• **Required work**:
(a) In the article on the U.K. budget, what will the U.K.'s corporate tax rate be lowered to over the next five years?
(b) List every country the article on the U.K. budget names.
(c) Output the passage of the article on the U.K. budget starting at "Mr. Osborne, said" and ending at "with the levy.".

• **Page excerpt**:
---------------
By Jason Douglas
LONDON--The U.K.'s Chancellor of the Exchequer George Osborne
announced Wednesday further cuts to the U.K.'s corporate tax rate
and changes to levies on banks, as he set out his first package of
tax-and-spending plans following national elections in May.
Presenting his budget to Parliament, Mr. Osborne said he
expected to take an extra year of tough government-spending cuts to
achieve his goal of closing the U.K.'s budget deficit. Official
forecasts Wednesday showed he will run a surplus in early
2020--further pushing back a target that he had hoped when he first
took office in 2010 to meet by this year.
On the global economy, Mr. Osborne said the outlook was
darkening, citing a slowdown in the U.S. and China as well as the
debt crisis in Greece.
While the U.K. economy is stronger than it was five years ago,
"the greatest mistake this country could make would be to think all
our problems are solved," Mr. Osborne said. "You only have to look
at the crisis unfolding in Greece as I speak, to realize that if a
country's not in control of its borrowing, the borrowing takes
control of the country."
Mr. Osborne, said he would lower the U.K.'s corporate tax rate
to 18% over the next five years, making it the lowest in the Group
of 20 major economies. The current rate of 20% puts the U.K. at
joint lowest of that group with several other countries, including
Russia. In the U.S., the federal government taxes corporate profits
at 35%, with state taxes on top taking the effective rate closer to
40%.
On the banking sector, Mr. Osborne said he intends to phase out
by 2021 a levy on U.K. banks linked to their balance sheets that
raised billions of pounds for the exchequer each year.
But from next year, banks face a new 8% surcharge on their
profits, which Mr. Osborne said will raise more money from
financial firms in the next five years than if the government stuck
with the levy.
Together the changes will raise an additional GBP1.7 billion
from banks over the next five years, according to Treasury
figures.
The change in bank taxation marked a turnaround by Mr. Osborne,
who in March told lawmakers the levy was "here to stay." Analysts
said Wednesday it should eventually lead to lower bills for HSBC
and Standard Chartered, and could encourage HSBC to remain
headquartered in the U.K. HSBC Chairman Douglas Flint announced a
review of the bank's location in April, to be completed by the end
of the year.
---------------
• **Supplied material**:
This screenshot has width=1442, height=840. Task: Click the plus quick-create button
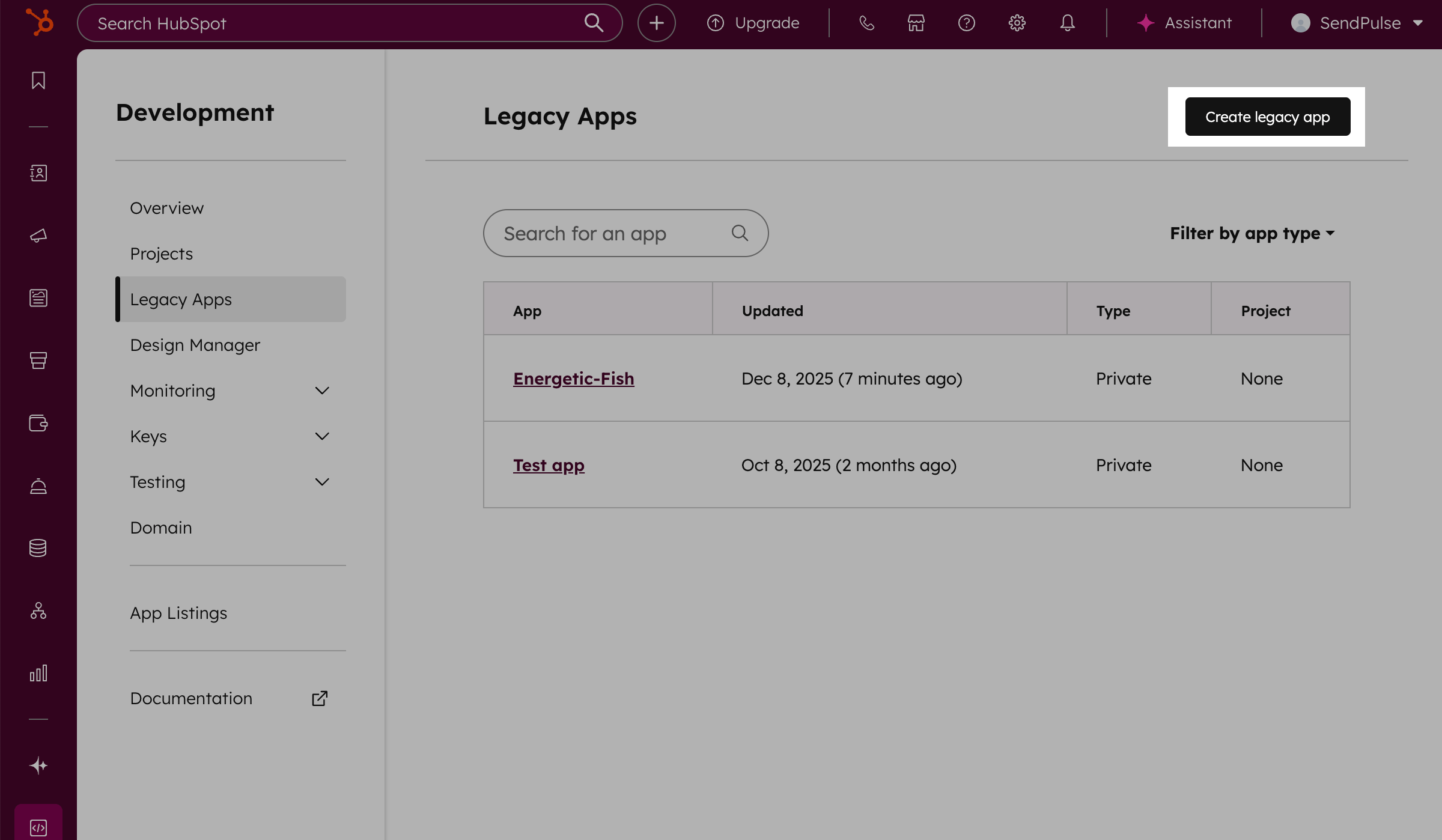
---------------
• **Solutions to each task**:
(a) 18%

(b) U.K., U.S., China, Greece, Russia

(c)
Mr. Osborne, said he would lower the U.K.'s corporate tax rate
to 18% over the next five years, making it the lowest in the Group
of 20 major economies. The current rate of 20% puts the U.K. at
joint lowest of that group with several other countries, including
Russia. In the U.S., the federal government taxes corporate profits
at 35%, with state taxes on top taking the effective rate closer to
40%.
On the banking sector, Mr. Osborne said he intends to phase out
by 2021 a levy on U.K. banks linked to their balance sheets that
raised billions of pounds for the exchequer each year.
But from next year, banks face a new 8% surcharge on their
profits, which Mr. Osborne said will raise more money from
financial firms in the next five years than if the government stuck
with the levy.